Summary. The paper proposes DualEngage, a dual-stream architecture for group-level student engagement recognition in classroom videos. The primary stream detects and tracks individuals, computes dense optical flow via RAFT, encodes temporal dynamics with a transformer, and aggregates via attention pooling. The secondary stream extracts spatiotemporal scene features with a pretrained 3D ResNet. Representations are fused by softmax-gated adaptive weighting. On the Classroom Group Engagement Dataset from Ocean University of China, five-fold cross-validation yields 0.9621±0.0161 accuracy and 0.9530±0.0204 macro F1; ablations confirm the dual-stream benefit over single-stream variants.

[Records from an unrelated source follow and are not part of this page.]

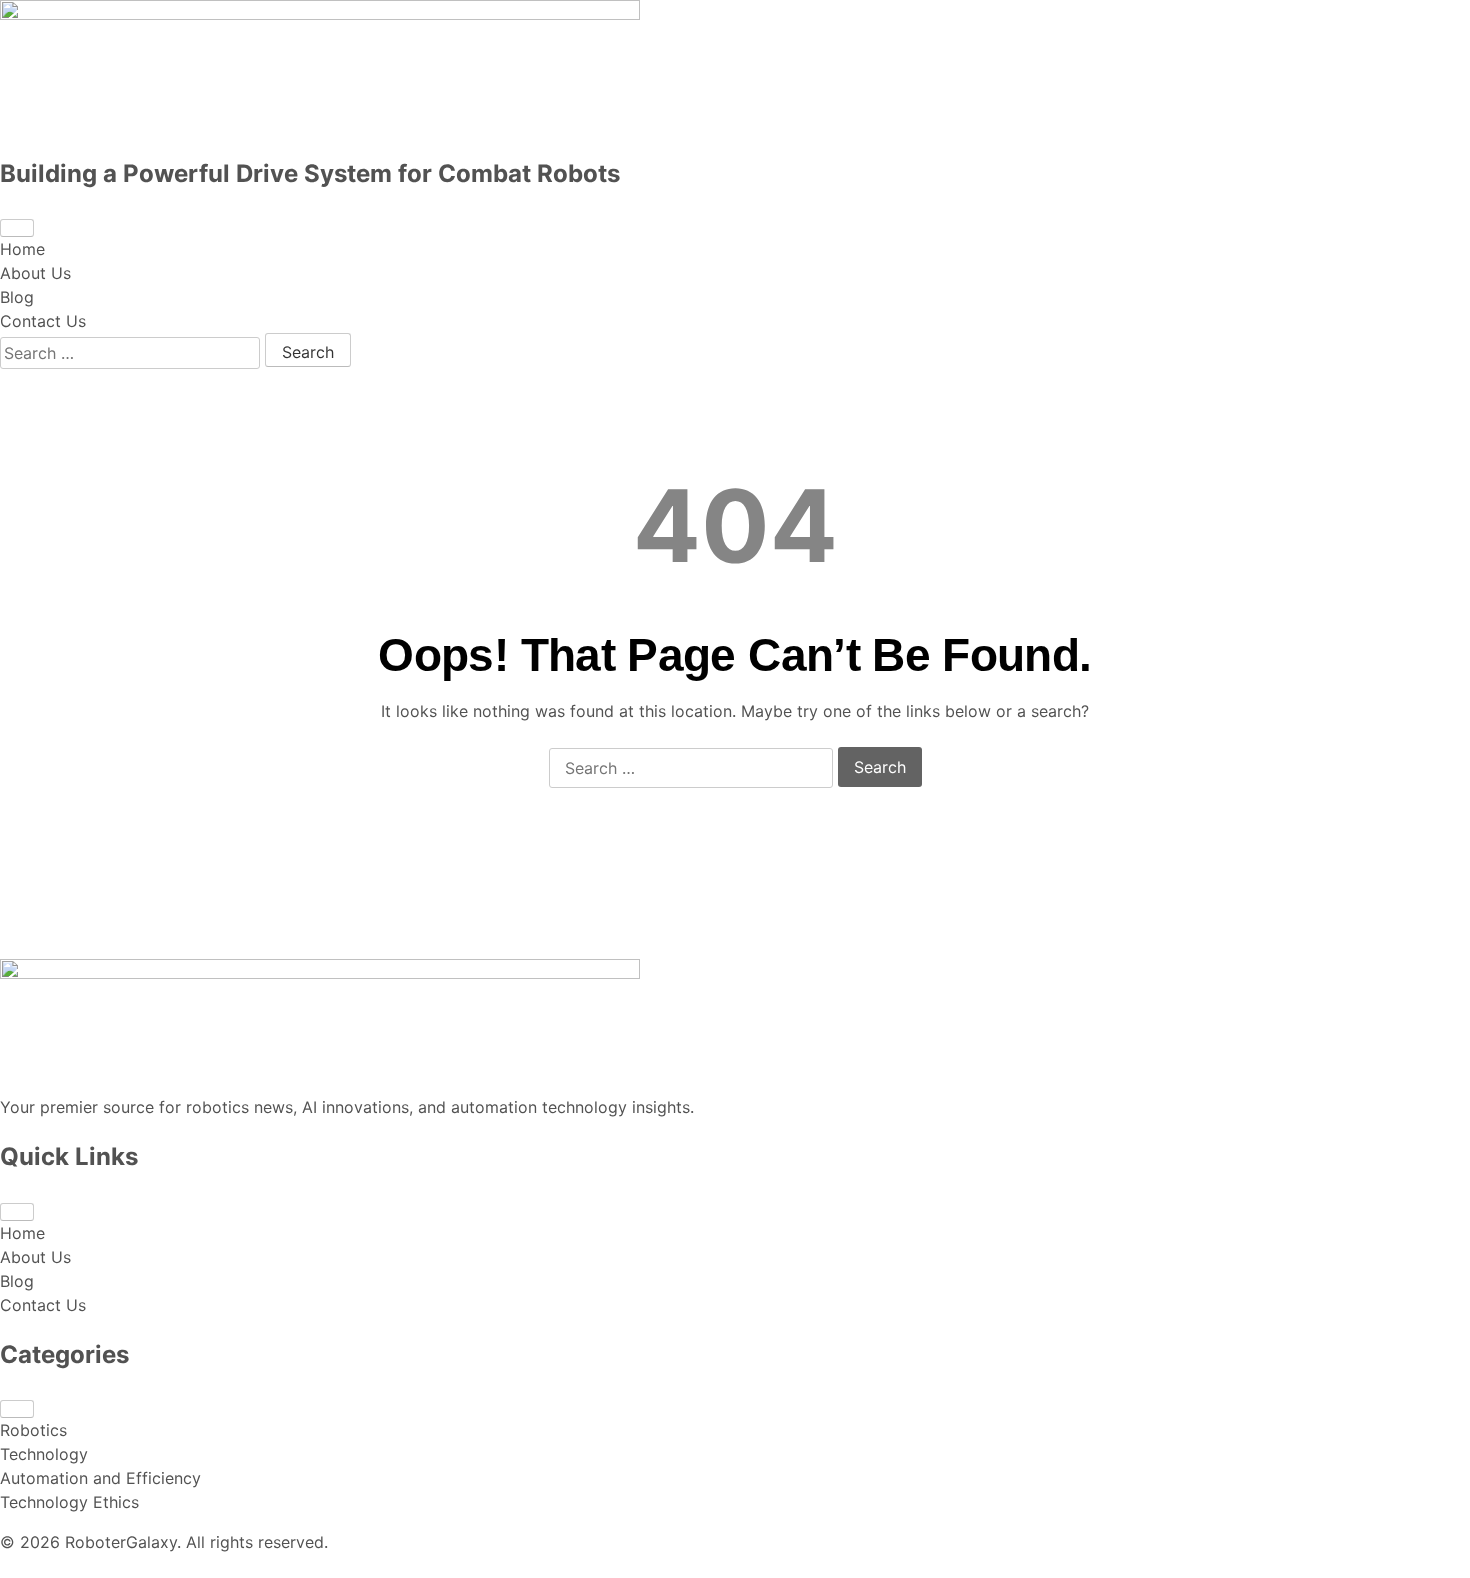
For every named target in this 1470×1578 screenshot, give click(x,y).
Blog (17, 297)
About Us (35, 273)
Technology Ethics (69, 1502)
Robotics (33, 1430)
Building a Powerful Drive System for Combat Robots (310, 173)
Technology (44, 1454)
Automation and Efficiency (100, 1478)
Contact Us (43, 321)
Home (22, 249)
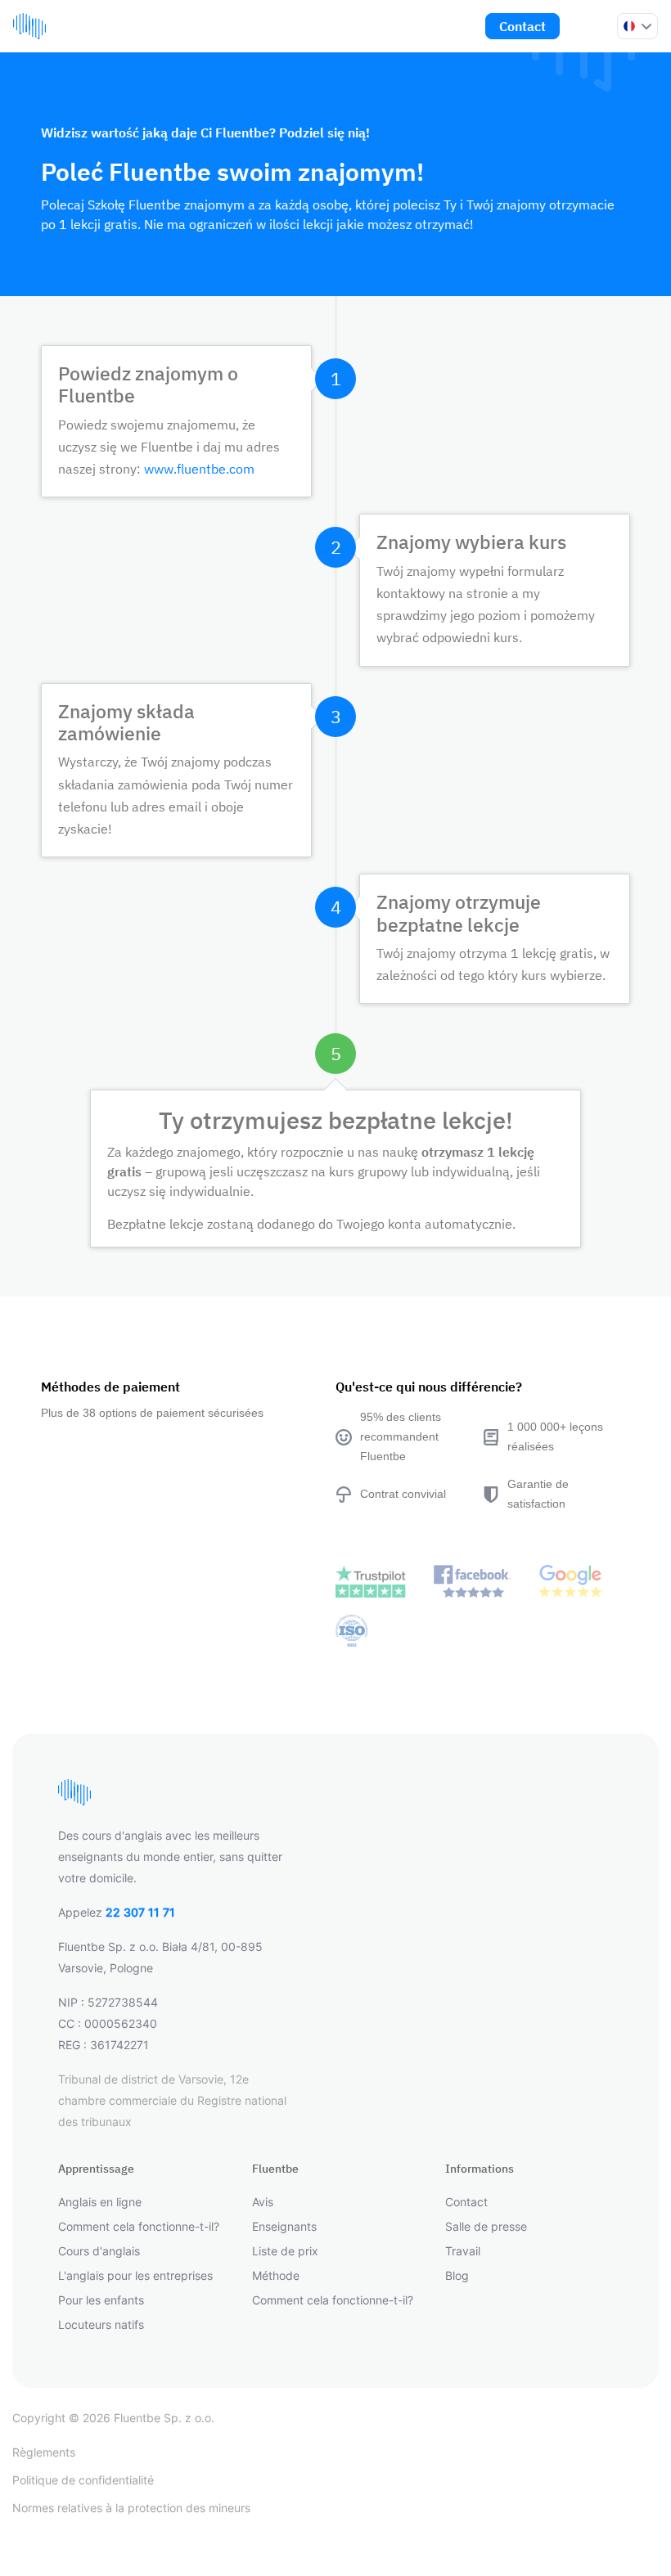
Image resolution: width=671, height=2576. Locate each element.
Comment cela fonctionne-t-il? (138, 2226)
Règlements (43, 2452)
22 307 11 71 (140, 1912)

Significance. If the performance holds under proper validation, the work is significant as one of the first explicit dual-stream treatments of group engagement that jointly models individual motion dynamics and scene context. The transformer-based motion encoding and learned gating mechanism constitute a clear technical contribution, and the internal ablation study supplies direct evidence that both streams are necessary. The approach addresses a genuine gap between individual/online engagement estimators and in-classroom group analysis.

major comments (2)

[Experiments] Experiments section: the manuscript reports 0.9621 accuracy and 0.9530 F1 on the Classroom Group Engagement Dataset but supplies no information on dataset size, number of clips, class balance, labeling protocol, inter-rater agreement, or student demographics. Without these details the central performance claim cannot be assessed for reliability or generalization beyond the single institutional source.
[Experimental results] Experimental results: while ablation tables compare single-stream variants to the full model, no quantitative comparison is provided against prior group or individual engagement methods. This omission makes it impossible to determine whether the reported numbers represent an advance over existing baselines.

minor comments (2)

[Abstract and Methods] The abstract and introduction refer to 'fivefold cross-validation' without stating whether folds are stratified by class or by video to avoid leakage; this should be clarified in the methods.
[Method] Notation for the gated fusion (softmax over the two stream features) is introduced without an explicit equation; adding a numbered equation would improve reproducibility.

Simulated Author's Rebuttal

2 responses · 0 unresolved

We thank the referee for the constructive and detailed feedback. We address each major comment below and commit to revisions that strengthen the manuscript without misrepresenting our contributions or results.

read point-by-point responses

Referee: [Experiments] Experiments section: the manuscript reports 0.9621 accuracy and 0.9530 F1 on the Classroom Group Engagement Dataset but supplies no information on dataset size, number of clips, class balance, labeling protocol, inter-rater agreement, or student demographics. Without these details the central performance claim cannot be assessed for reliability or generalization beyond the single institutional source.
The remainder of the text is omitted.